1986.3 東京通信ネットワーク(TTNet)
東京電力・三井物産・三菱商事・日産自動車の4社が大株主
1994~95 アステル
各地域の電力会社が母体となったPHS事業「アステル」
地域色が強かったことも手伝い、非常に多くのタレントが起用されていたアステルのCM
着メロの生みの親はアステル東京だった
ちなみに当時、リクルートからアステル東京へ出向していた柳田要一氏の発案で着信メロディの配信サービスが先駆けて行われ、1998年にアステル東京が着メロの商標登録を行いました。
アステル各社のその後
1999年、主要株主が共通で当時経営不振に陥っていたアステル東京を、同社の大株主であった日本テレコム(当時JR系)が出資より撤退した事によってTTNetが持株分を譲受、4月1日付で吸収合併(事実上の救済合併)。
これを皮切りに順次、母体の電力系通信事業者に吸収合併もしくは事業譲渡ののち法人清算となりました。

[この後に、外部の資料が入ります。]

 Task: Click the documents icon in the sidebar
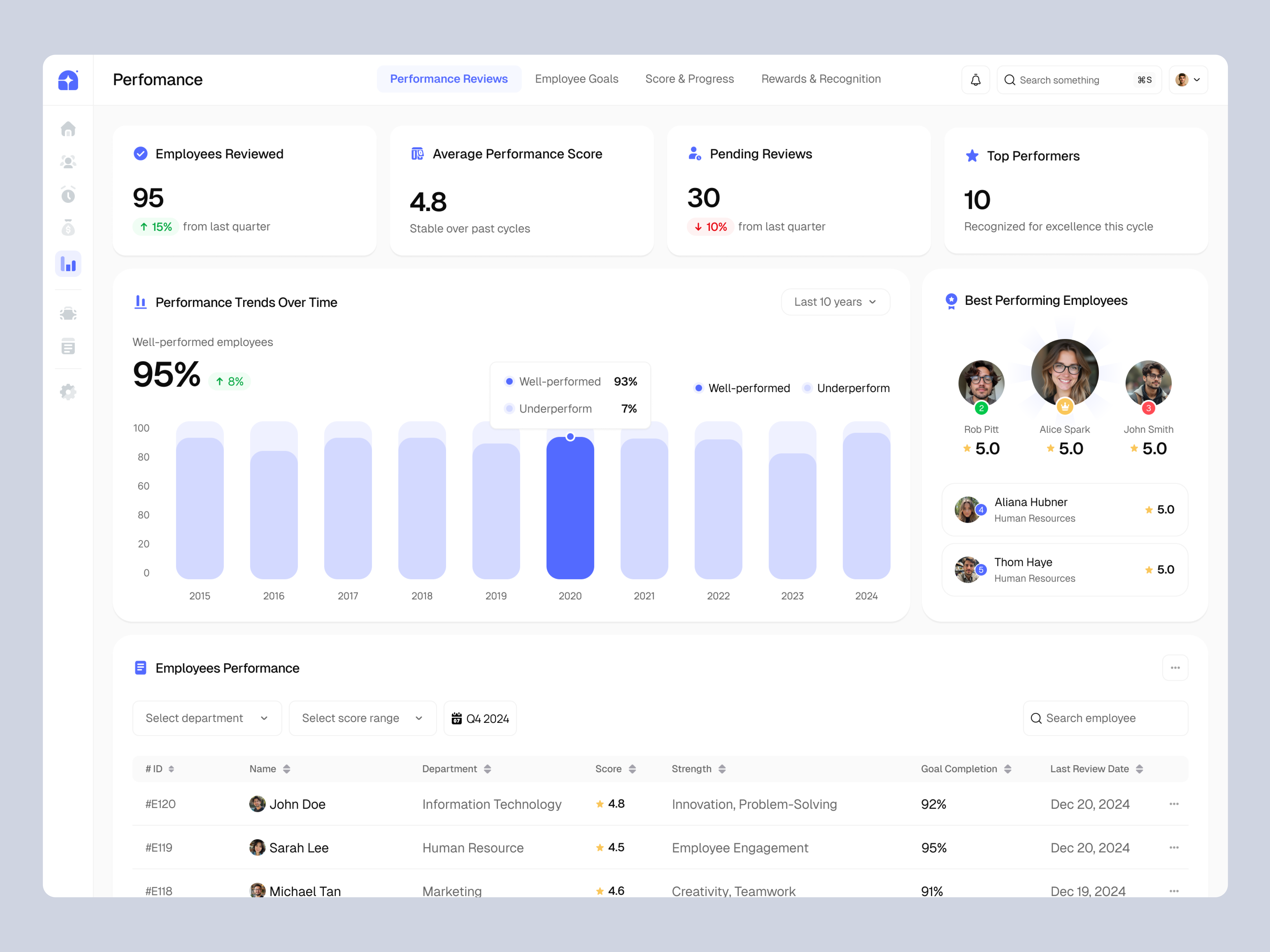[68, 346]
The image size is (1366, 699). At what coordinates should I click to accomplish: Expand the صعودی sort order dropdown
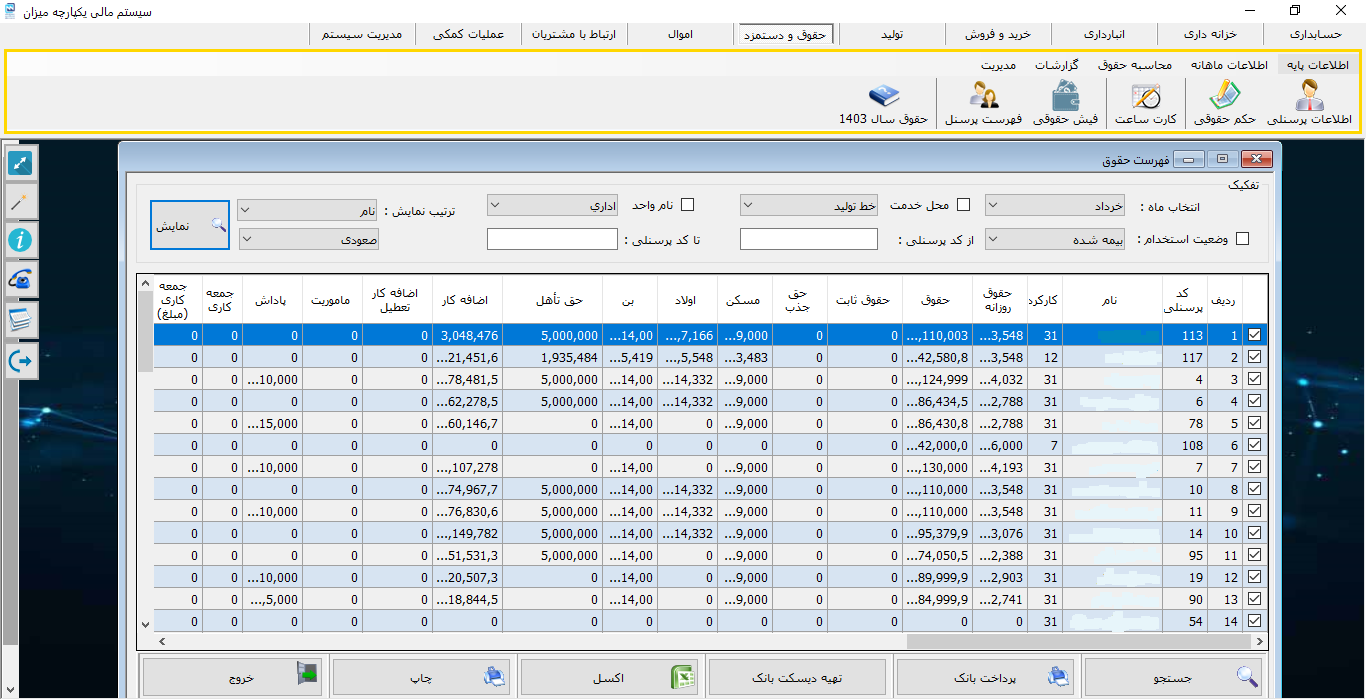click(308, 240)
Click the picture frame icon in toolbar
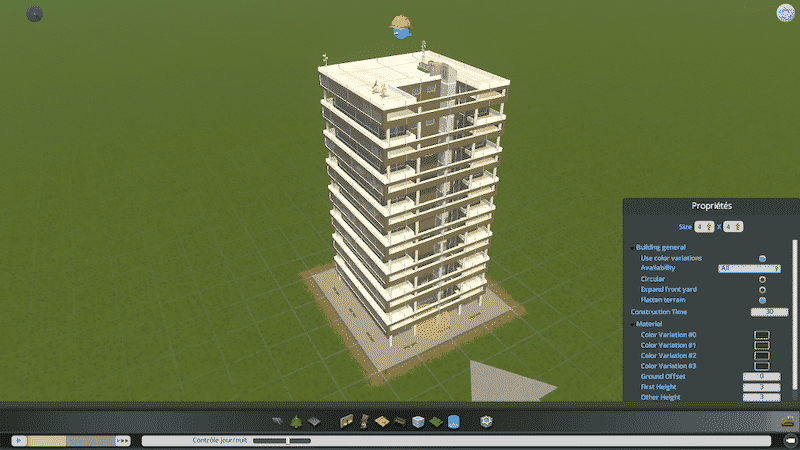Image resolution: width=800 pixels, height=450 pixels. click(347, 422)
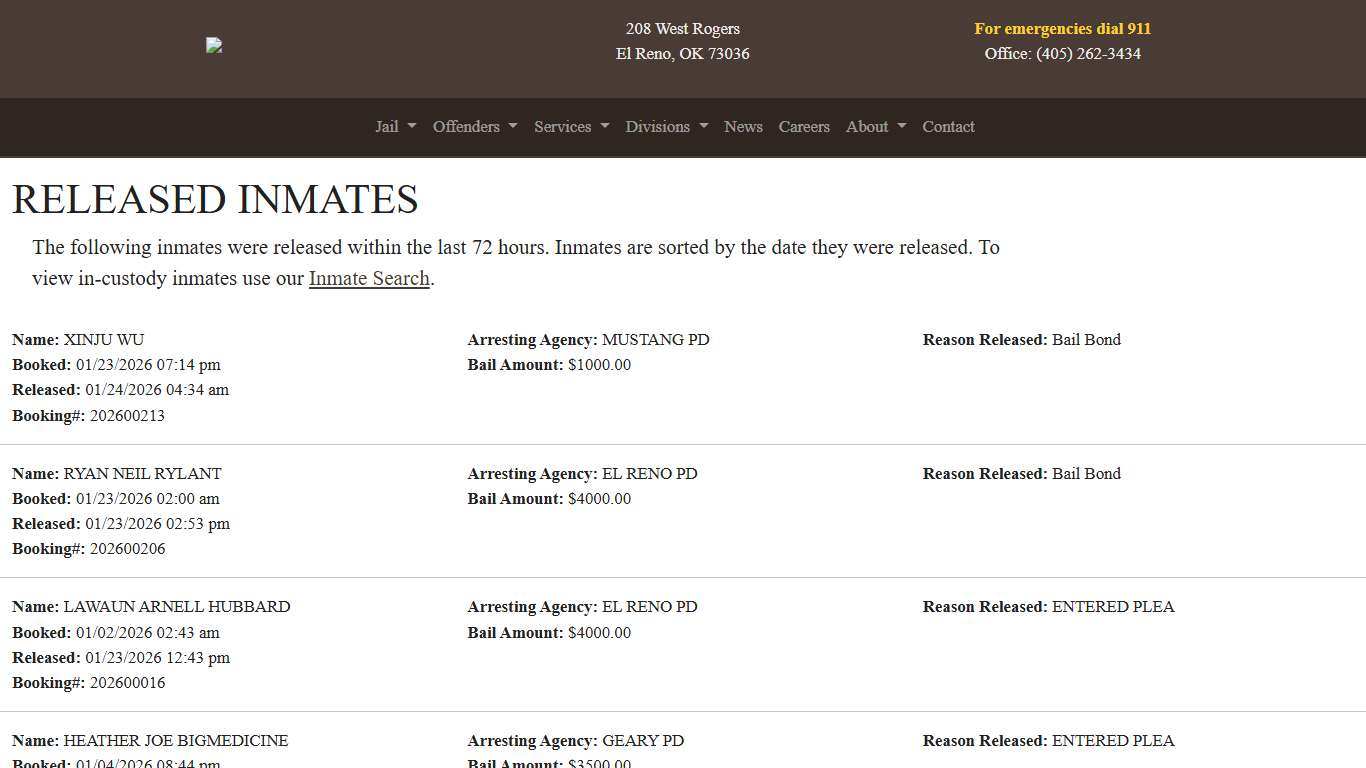This screenshot has height=768, width=1366.
Task: Expand the About dropdown menu
Action: (875, 127)
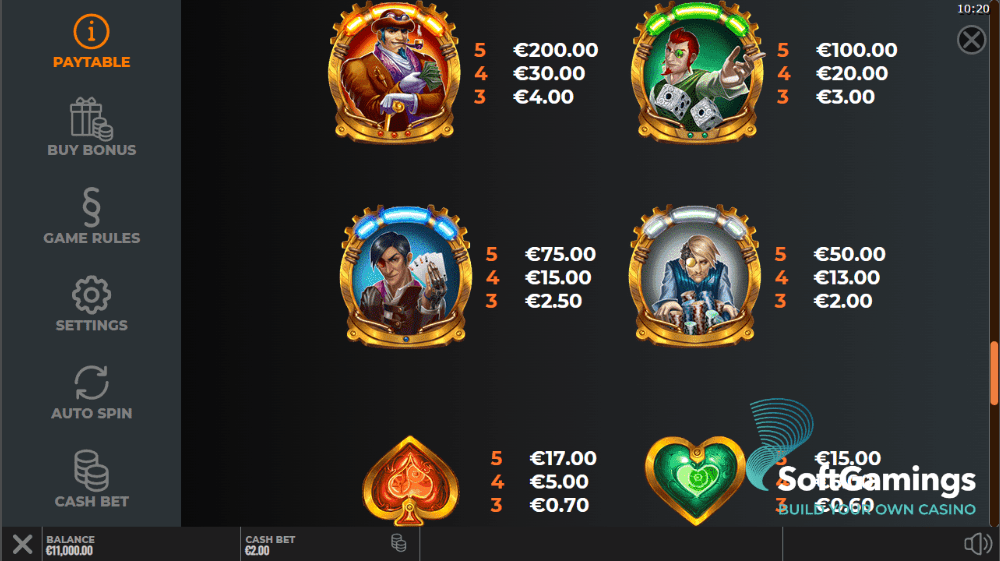The image size is (1000, 561).
Task: Select the green dice thrower symbol
Action: click(696, 72)
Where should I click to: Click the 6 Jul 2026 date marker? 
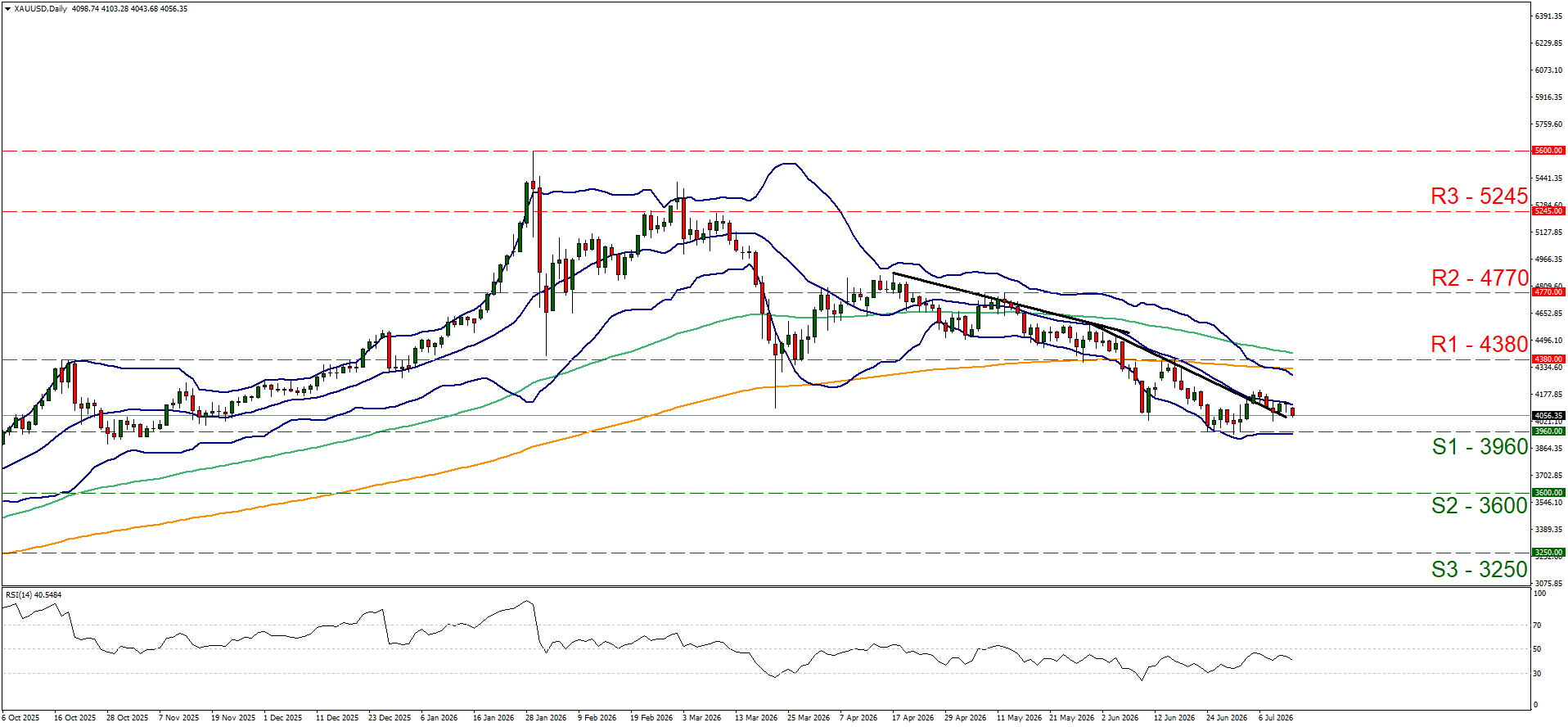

2002年8月には、日本テレコムから東京テレメッセージを2001年に買収したITベンチャーの鷹山が、TTNetからアステル東京を買収。
しかし同年11月には九州通信ネットワークがアステル九州の新規受付を停止。2003年11月にアステル九州のサービスが終了し、PHS事業者としては日本国内初のサービス廃止へ。
他のアステルグループも事業終了への流れが加速することになりました。
唯一異なる動きとなったのはアステル沖縄。
2005年1月にウィルコム沖縄に事業譲渡となり、以降はウィルコムと同じ流れとなりました。
1999.11 PNJコミュニケーションズ
アステルの流れとは一転、東京電力系のTTNetをはじめ全国の電力系通信事業者が、競争力を高めるための取り組みに動きました。
2001.10 PNJコミュニケーションズ⇒パワードコムへ
統合への第一段階として、同社がTTNet・中部テレコミュニケーション (CTC)・大阪メディアポート (OMP) の3社から法人向けデータ通信部門の営業譲渡を受け、同時に社名を株式会社パワードコムに変更しました。
2003.4 TTNetとパワードコムが合併し、新生パワードコムへ
経営再建後、KDDIによる吸収へ
ただ、皮肉にも経営再建がきっかけで、東京電力が通信事業からの撤退を視野にKDDIと協議を開始し、2006年1月1日、KDDIに吸収合併され、KDDI法人向けサービスに統合されました。